Japanese pharmaceutical giant Takeda Pharmaceutical has entered into a research collaboration agreement with US-based Carmine Therapeutics for the discovery, development and commercialisation of rare disease therapies.
The partners intend to leverage Carmine’s REGENT technology, based on red blood cell extracellular vesicles (RBCEVs), to develop non-viral gene therapies for two rare disease targets.
RBCEV-based gene therapy is said to have multiple benefits when compared to adeno-associated virus (AAV)-based gene therapy, including potential for repeat dosing and larger transgene payload capacity.
Takeda also agreed to provide a $5m convertible loan to support the development of Carmine’s REGENT platform.
Carmine Therapeutics founding CEO XQ Lin said: “We are pleased to enter this collaboration with Takeda, a recognized global leader in rare disease therapies, slightly more than a year since Carmine was created and incubated by Esco Ventures X.
“This provides Carmine with significant funding to further develop our REGENT platform, and advance our wholly-owned programmes.”
Under the deal, Takeda will make an upfront payment and provide research funding support to Carmine, which is eligible to receive more than $900m in milestone payments plus tiered royalties.
The agreement provides Takeda with an option to licence the programmes after completion of pre-clinical proof of concept studies and would carry out clinical development and commercialisation.
Takeda Rare Diseases Drug Discovery unit head Madhu Natarajan said: “At Takeda, we’re expanding our foundation in gene therapy by establishing a network of innovative partners like Carmine Therapeutics who are pursuing non-viral vector approaches that could leapfrog today’s technology.
“Developing alternative gene therapy delivery vehicles like the REGENT platform that could address the challenges of AAV gene therapy is critical to one day delivering next-generation cures for rare diseases.”
In March, Takeda signed a multi-target alliance with biotechnology company Evox Therapeutics to work on protein replacement and mRNA therapies for rare diseases.

********************

What is being asked: Output the part of the Takeda–Carmine collaboration article between "RBCEV-based gene therapy" and "plus tiered royalties.", inclusive, copied word for word.

********************

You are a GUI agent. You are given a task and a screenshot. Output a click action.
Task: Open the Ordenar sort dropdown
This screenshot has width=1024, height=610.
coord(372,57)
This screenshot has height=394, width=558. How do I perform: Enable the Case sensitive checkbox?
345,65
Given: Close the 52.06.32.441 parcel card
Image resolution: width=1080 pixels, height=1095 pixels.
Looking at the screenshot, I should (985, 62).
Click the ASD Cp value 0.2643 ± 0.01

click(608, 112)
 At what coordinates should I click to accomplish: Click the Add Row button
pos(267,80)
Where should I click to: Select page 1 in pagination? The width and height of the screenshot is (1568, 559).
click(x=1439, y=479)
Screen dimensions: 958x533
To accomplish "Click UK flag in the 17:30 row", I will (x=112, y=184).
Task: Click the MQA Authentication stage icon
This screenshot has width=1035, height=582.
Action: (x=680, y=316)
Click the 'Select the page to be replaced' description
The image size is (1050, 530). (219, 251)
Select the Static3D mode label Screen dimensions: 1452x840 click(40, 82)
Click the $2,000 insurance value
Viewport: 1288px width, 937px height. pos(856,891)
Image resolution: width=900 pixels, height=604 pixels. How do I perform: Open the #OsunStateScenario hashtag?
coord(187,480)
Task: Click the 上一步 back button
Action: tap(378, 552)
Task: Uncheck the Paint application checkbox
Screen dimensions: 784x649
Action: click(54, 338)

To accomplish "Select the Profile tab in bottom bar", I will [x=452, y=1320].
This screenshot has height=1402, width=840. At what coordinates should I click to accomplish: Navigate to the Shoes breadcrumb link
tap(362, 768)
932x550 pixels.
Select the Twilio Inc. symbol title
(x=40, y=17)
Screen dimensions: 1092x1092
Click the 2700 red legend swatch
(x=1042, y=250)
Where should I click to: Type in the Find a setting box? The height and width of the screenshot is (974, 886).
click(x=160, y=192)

********************

Task output:
RBCEV-based gene therapy is said to have multiple benefits when compared to adeno-associated virus (AAV)-based gene therapy, including potential for repeat dosing and larger transgene payload capacity.
Takeda also agreed to provide a $5m convertible loan to support the development of Carmine’s REGENT platform.
Carmine Therapeutics founding CEO XQ Lin said: “We are pleased to enter this collaboration with Takeda, a recognized global leader in rare disease therapies, slightly more than a year since Carmine was created and incubated by Esco Ventures X.
“This provides Carmine with significant funding to further develop our REGENT platform, and advance our wholly-owned programmes.”
Under the deal, Takeda will make an upfront payment and provide research funding support to Carmine, which is eligible to receive more than $900m in milestone payments plus tiered royalties.